Mexican businessman (born 1976)

Carlos Emiliano Salinas Occelli (born February 19, 1976) is a Mexican venture capitalist and businessman. He is the son of former Mexican president Carlos Salinas de Gortari.

Between 2003 and 2018, Salinas was a member of the American cult NXIVM. He served as vice president of Prorsus Capital, a financial consortium with ties to Keith Raniere and NXIVM. Following Raniere's arrest in 2018 for sex trafficking, money laundering, and other misdeeds, Salinas ended a two-decade association with Raniere and resigned from Prorsus.

==Education and career==
Salinas is the son of Carlos Salinas de Gortari and his first wife, former Mexican First Lady Cecilia Occelli. Educated in Mexico, Switzerland, France and the United States, he is fluent in Spanish, English and French. He studied in the primary school division of the Liceo Mexicano Japonés in Mexico City.

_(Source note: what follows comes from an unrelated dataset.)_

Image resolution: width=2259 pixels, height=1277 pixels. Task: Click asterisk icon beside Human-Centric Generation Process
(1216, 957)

Before working at Prorsus Capital, Salinas received his bachelor's degree in economics from ITAM (the Spanish acronym for Autonomous Technology Institute of Mexico) in Mexico. Later, he received his PhD in Political Economy and Government from Harvard University.

Prior to receiving his PhD from Harvard, Salinas worked as a financial analyst for the Lazard Freres and Co. LLC investment bank in New York City, where he participated in mergers and acquisitions involving Telefónica de España, Anheuser-Busch InBev, and Revlon among others.

==NXIVM==
In March 2011, journalist Denisse Maerker in her Punto de Partida TV show asked Salinas if he was interested in pursuing a political career. He said that he would "if I considered that government is the solution to the problems we face today." He said that he is convinced that good citizenship is the solution to social problems instead of the government.

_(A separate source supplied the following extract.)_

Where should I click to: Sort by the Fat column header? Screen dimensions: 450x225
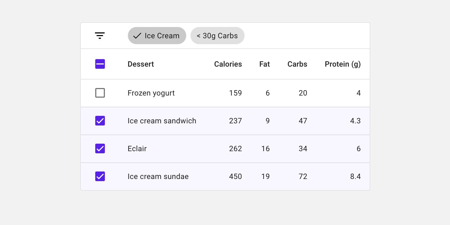pyautogui.click(x=265, y=64)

Aside from his professional career, Salinas has arisen as a staunch voice against violence and corruption in Mexico, and he offers that the culture of self-victimization is to blame for the plight of Mexico in 2011. He believed that if Mexicans were proactive through the use of Civil Resistance, they would have the power to overthrow the regional subjugation of the large drug cartels. He described solutions to these problems in his four levels of response against violence:
- Denial and apathy
- Fear
- Courage
- Non-violent action

During the time Sallinas developed his anti-violence and anti-corruption persona, he was involved with NXIVM, a self-help group whose founder, Keith Raniere was indicted in New York City on charges of racketeering conspiracy, identity theft, extortion, forced labor, money laundering, wire fraud and sex trafficking. Various high level members of the group pled guilty to similar charges. NXIVM advertised itself as a multi-level marketing enterprise. In 2003, Salinas described Nxivm's Executive Success Program, or ESP, as offering a training "like a practical M.B.A." Salinas joined NXIVM's executive board in 2009, co-owned various ESP centers, and was associated with various NXIVM-owned companies in Mexico.

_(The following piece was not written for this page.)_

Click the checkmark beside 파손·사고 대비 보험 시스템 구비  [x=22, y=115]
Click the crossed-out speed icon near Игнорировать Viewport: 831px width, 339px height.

Salinas is credited with recruiting elite members of Mexican society to the group, including at least two children of two former Mexican presidents. Salinas' sister, Cecilia Salinas Occelli, was also a member of the group. Among the allegations levied against Salinas was his support for a plan to have critics of Nxivm who traveled to Mexico arrested and put into jail in that country. In the week's following Raniere's 2018 arrest in Mexico and subsequent deportation to the United States, Salinas cut ties with NXIVM and ESP claiming no knowledge of the alleged behavior. Internet rumors suggested Salinas was under pressure from his father, who supposedly was behind the arrest and extradition of Raniere, to distance himself from the group.

==Patronage and publications==
Salinas has been involved as producer of acclaimed theater productions, such as Sicario. He has also collaborated in literary productions, like the book on addictions by Luis Eugenio Todd. An essay on corruption co-authored by Salinas, entitled "The Organization of Corruption: Political Horizons and Special Interests", won the First Prize in the 2006 Research Competition on Corruption organized by Mexico's Office of the Comptroller (SFP) and National Autonomous University of Mexico.